# Exercise brief
The lines of the records that include "computer" should all be copied.
Recorded information Start Marker
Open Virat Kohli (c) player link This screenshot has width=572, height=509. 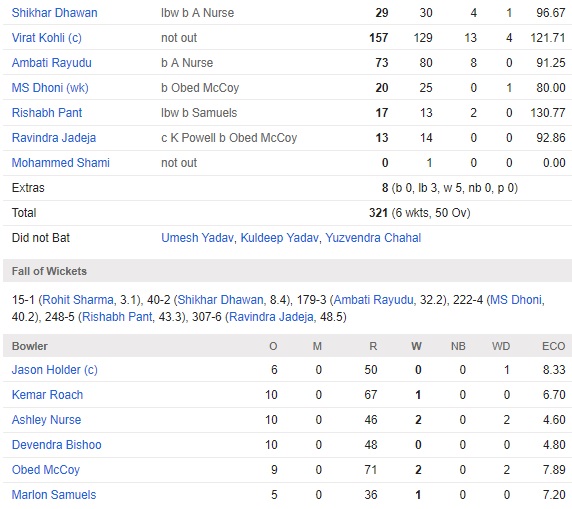pos(46,38)

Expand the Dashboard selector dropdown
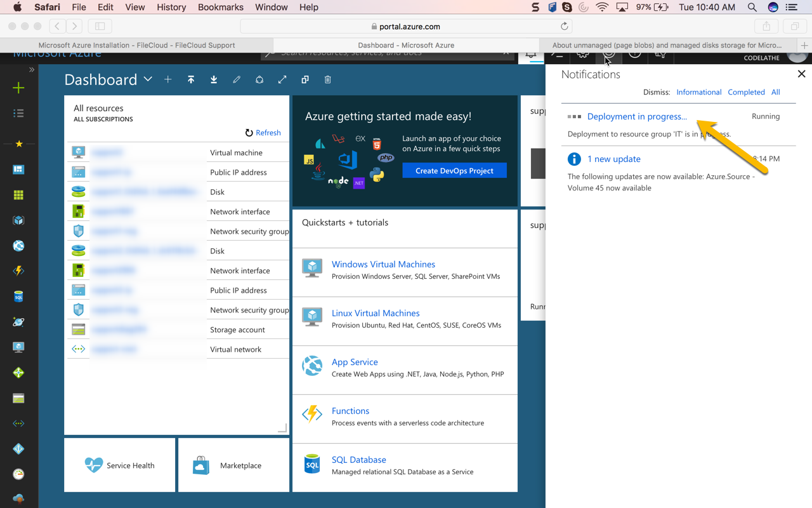pyautogui.click(x=148, y=79)
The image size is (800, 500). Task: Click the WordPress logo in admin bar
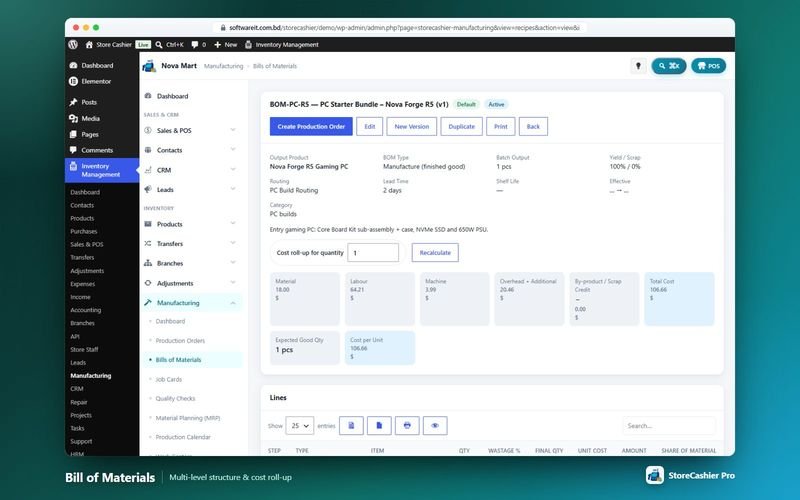point(73,44)
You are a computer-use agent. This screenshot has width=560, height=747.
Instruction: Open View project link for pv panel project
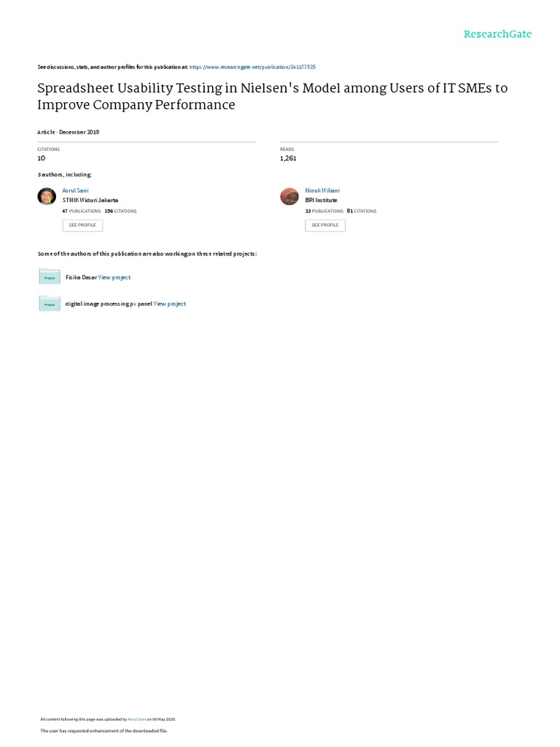tap(169, 303)
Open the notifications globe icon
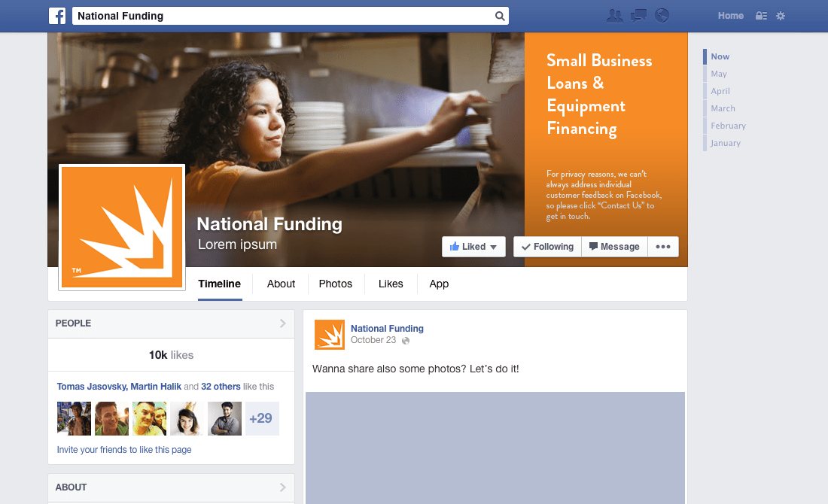This screenshot has width=828, height=504. (662, 15)
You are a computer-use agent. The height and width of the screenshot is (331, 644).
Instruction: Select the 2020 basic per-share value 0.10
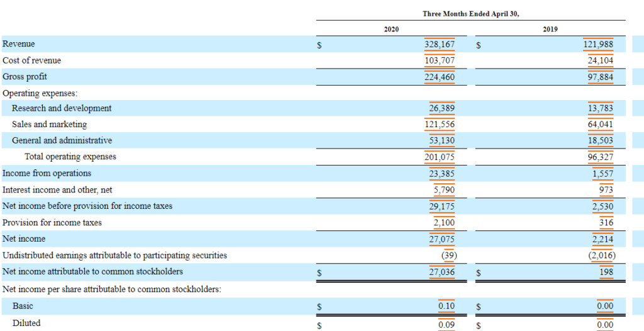pyautogui.click(x=447, y=306)
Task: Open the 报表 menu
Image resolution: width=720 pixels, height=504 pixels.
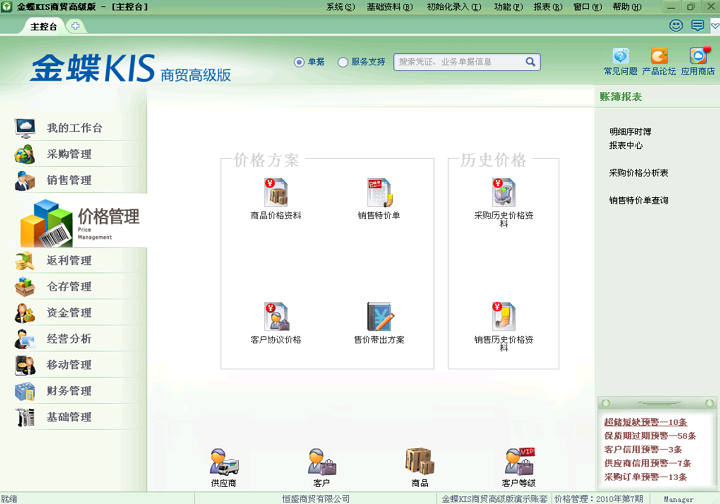Action: tap(547, 7)
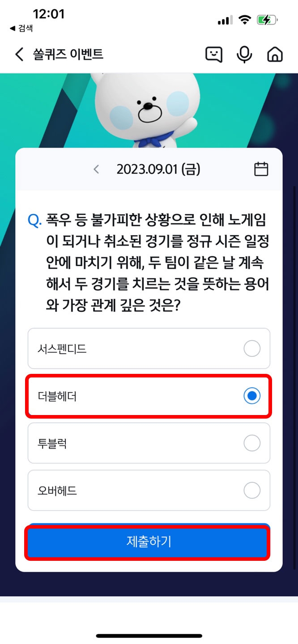Tap the 쏠퀴즈 이벤트 page title
This screenshot has width=298, height=644.
click(68, 55)
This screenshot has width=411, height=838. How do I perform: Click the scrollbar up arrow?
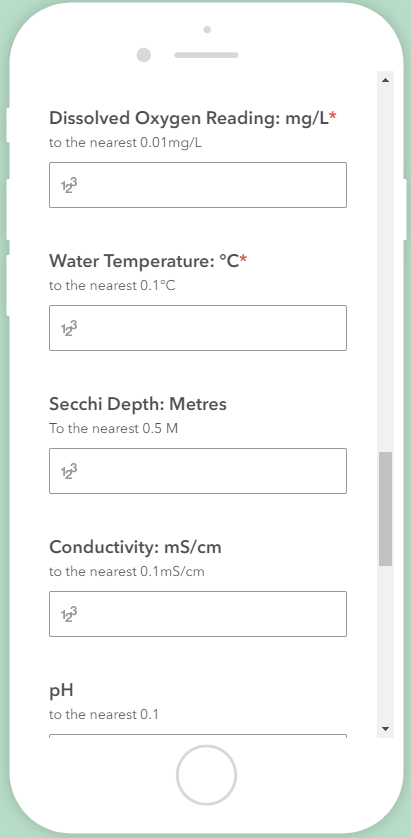(x=385, y=80)
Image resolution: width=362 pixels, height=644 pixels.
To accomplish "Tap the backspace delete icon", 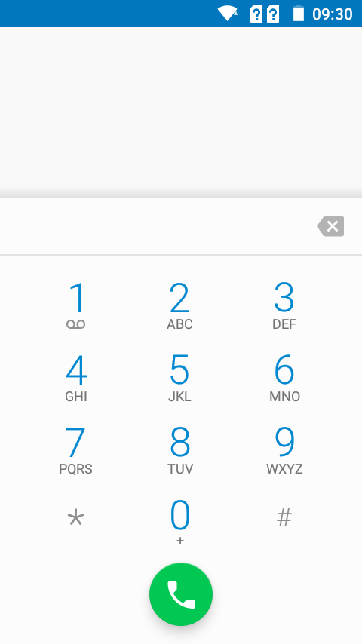I will pos(330,226).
Recorded information End Marker
# Result
You are a computer-use agent. This screenshot has width=560, height=747.
You are a computer-use agent. The height and width of the screenshot is (331, 644).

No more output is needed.